I’m a 3X founder turned investor, with over 20 years of experience building startups across Canada and the US. I bootstrapped my first company to acquisition, raised eight figures for my second, and now, as a Managing Partner at Forum Ventures, I support early-stage B2B software founders in building companies that actually work. I also lead Forum’s AI Studio, where we launch eight AI-native startups a year from day zero to seed.
Up today:
What do you do when you’re out of cash and payroll is due in four days?
Rule #1: Don’t run out of cash.
I broke that rule.
Ten years ago, I was running Limelight, a venture-backed company doing $25K–$30K/month. Our biggest client was Scotiabank, one of the Big Five banks in Canada. Big logo. Big contract. But big banks move slowly.
We were waiting for their first check. It got held up in KYC limbo.
It was Tuesday. Payroll was Friday. The money wasn’t coming.
I called Mike.
Mike Cardamone had been my Managing Director when I went through the Forum Ventures accelerator in 2014, and we stayed close afterward. He was the investor on our cap table that I knew I could go to with real shit and get actual, tactical advice.
Here’s what we mapped out together, and what I’d tell you if you ever find yourself in the same spot:
1. Factor your receivables. Ask someone who knows who will actually do it.
Most factoring firms won’t touch anything under $500K. You need people who specialize in smaller early-stage invoices. Mike introduced me to two. That made all the difference.
2. Convert monthly contracts to annuals, even at a discount.
Find your most loyal customers and ask them to lock in for the year. It’s better to take a haircut on revenue than miss payroll.
3. Raise a short-term bridge, and don’t sound desperate.

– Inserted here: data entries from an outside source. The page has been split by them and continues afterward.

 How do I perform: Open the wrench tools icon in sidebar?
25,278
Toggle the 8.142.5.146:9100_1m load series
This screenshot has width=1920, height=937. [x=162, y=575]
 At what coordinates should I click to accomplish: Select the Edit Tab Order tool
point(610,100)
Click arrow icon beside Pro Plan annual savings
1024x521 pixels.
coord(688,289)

We landed $50K from an investor by showing traction, not panic. We had a big client, real revenue, and a delay, not a crisis. Yes, we had to price them in….but beats the hell out of missing paychecks. Lead with the opportunity, not the fear.
4. Game out the worst-case scenario, and talk to your team early.
I had to tell a new senior hire who just left a steady, high-paying job that we might miss payroll. It sucked. But telling him Tuesday was better than blindsiding him Friday. We kept his trust.
5. Finance any government receivables you have.
SR&ED credits, grants, tax refunds — this is as close to guaranteed money as it gets. If it’s approved and just waiting to hit your account, treat it like a near-cash asset. These can often be financed by investors, friendly angels, or alt lenders. You don’t need a full finance team, literally anyone in your network with some cash can do it - it’s risk free.
I didn’t get paid that month. That’s just startup life. But we made payroll, kept the company alive, and bought time to figure things out.
Founders talk a lot about resilience. But real resilience is tactical. It’s knowing what levers to pull, who to call, and how to lead through moments that could easily break you.
This was one of those moments. If you hit one too, don’t panic. Get scrappy. Get real. And get someone on your side who knows what to do.